Aw: Re: How to switch thread stack between threads?

Thu Jul 15 11:24:22 CEST 2021


> Gesendet: Mittwoch, 14. Juli 2021 um 12:55 Uhr
> Von: "Alexander Tormasov via users" <users at lists.genode.org>
> An: "Genode users mailing list" <users at lists.genode.org>
> Cc: "Alexander Tormasov" <a.tormasov at innopolis.ru>
> Betreff: Re: How to switch thread stack between threads?
>
> > I see that it is possible to have 1 thread with multiple stacks, using alloc_secondary_stack() call.
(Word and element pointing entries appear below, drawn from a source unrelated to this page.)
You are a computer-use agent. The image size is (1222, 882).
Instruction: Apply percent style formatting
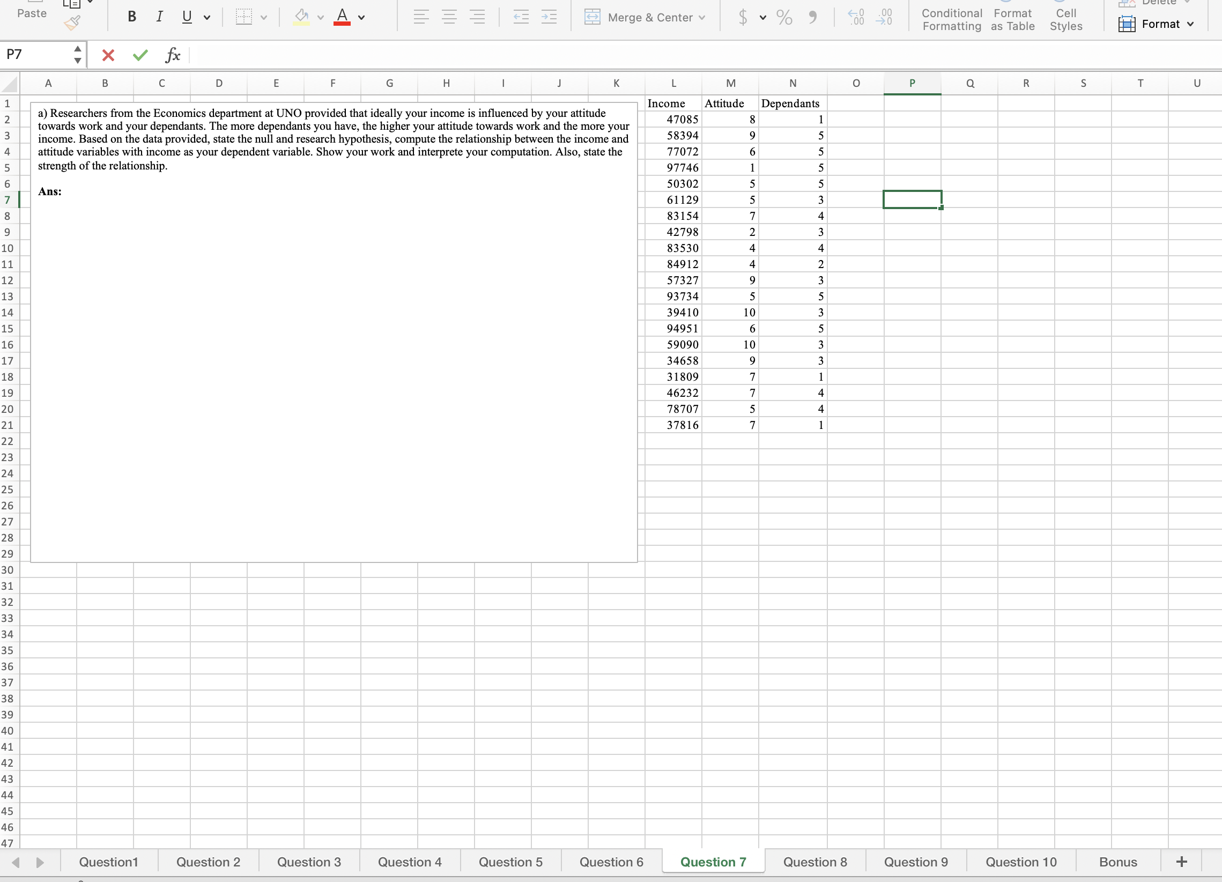(x=784, y=17)
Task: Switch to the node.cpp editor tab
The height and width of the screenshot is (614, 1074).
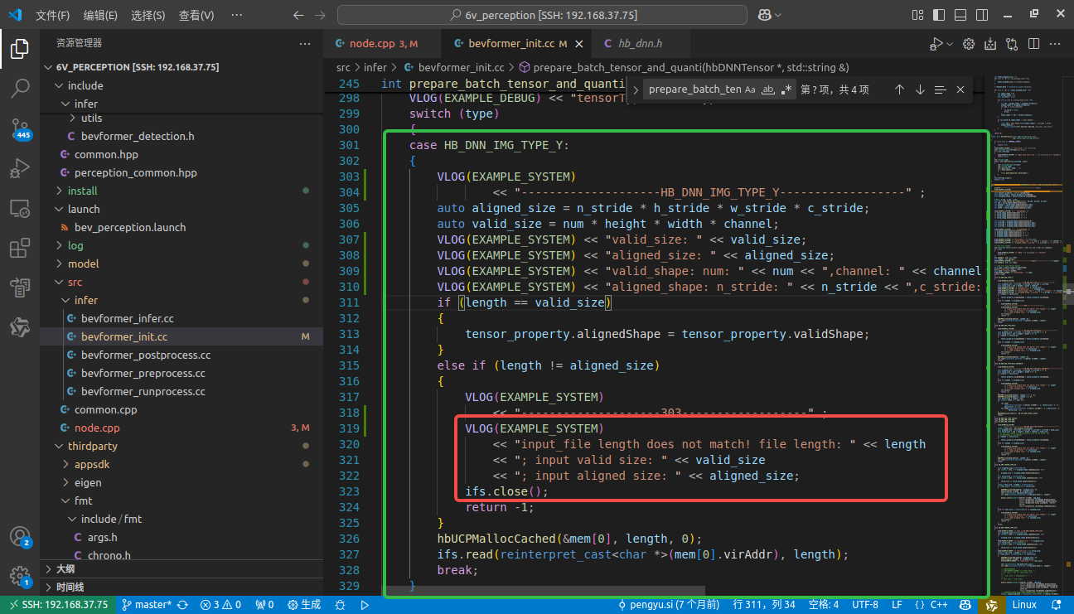Action: 371,44
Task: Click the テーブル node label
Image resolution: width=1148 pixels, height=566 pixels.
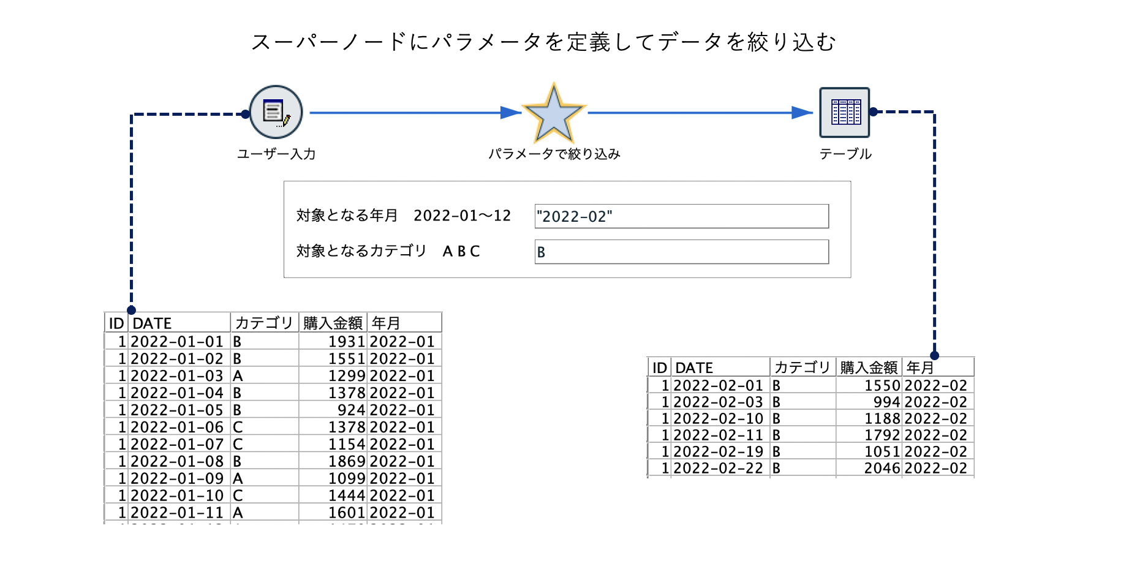Action: [x=845, y=154]
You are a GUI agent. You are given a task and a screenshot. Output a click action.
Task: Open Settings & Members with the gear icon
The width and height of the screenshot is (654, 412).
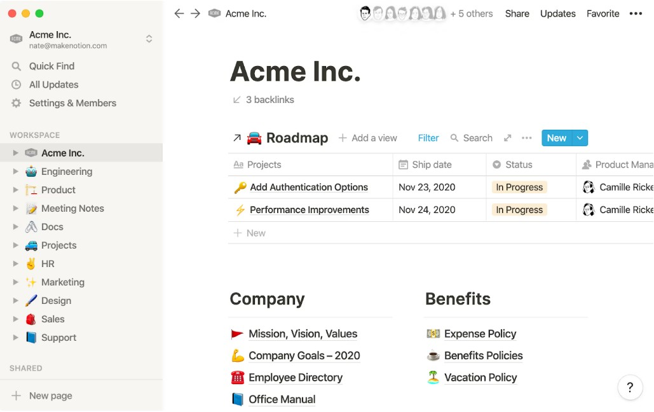tap(15, 103)
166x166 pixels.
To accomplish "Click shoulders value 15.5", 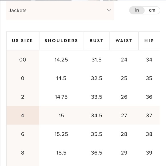I will (61, 153).
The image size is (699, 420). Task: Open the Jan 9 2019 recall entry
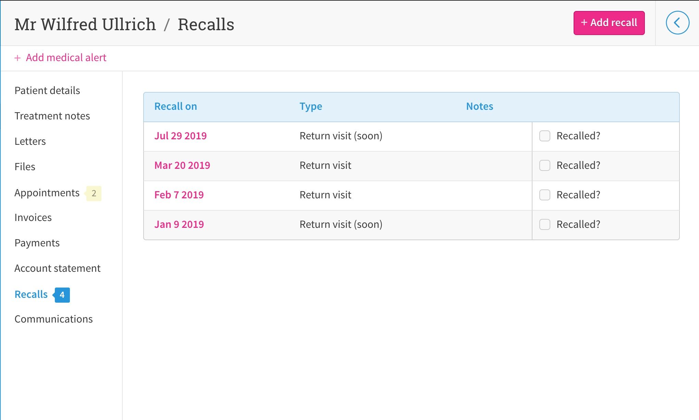pyautogui.click(x=179, y=224)
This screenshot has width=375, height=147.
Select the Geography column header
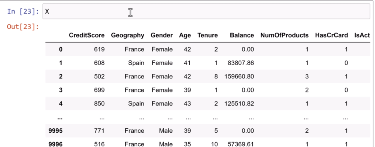click(127, 36)
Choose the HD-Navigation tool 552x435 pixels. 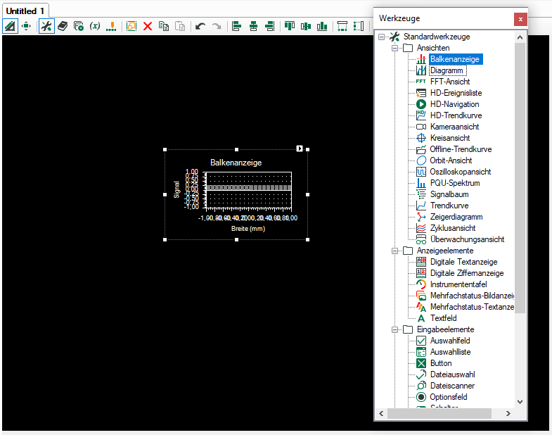click(x=454, y=104)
> > But if I want to switch stack
> > From one OS thread to another one for setcontext()?
> > 
> > Stack do contain hidden data related to Stack structure and to the native UCB (completely opaque). If I try to use it, it try to find stored structure which contains thread reference, which point to old thread. I need to point it to the new thread 
> > 
> > In particular , it interfere with thread local storage TLS data, it use wrong content from old thread because it use stack content for thread identification , and fail…
> > 
> 
> for better understating of technical design problem:
> during the creation of genode thread it is created Thread object here
> base/src/lib/base/thread.cc:201
> Thread::Thread(size_t weight, const char *name, size_t stack_size,
>                Type type, Cpu_session *cpu_session, Affinity::Location affinity)
> :
>     _cpu_session(cpu_session),
>     _affinity(affinity),
>     _trace_control(nullptr),
>     _stack(type == REINITIALIZED_MAIN ?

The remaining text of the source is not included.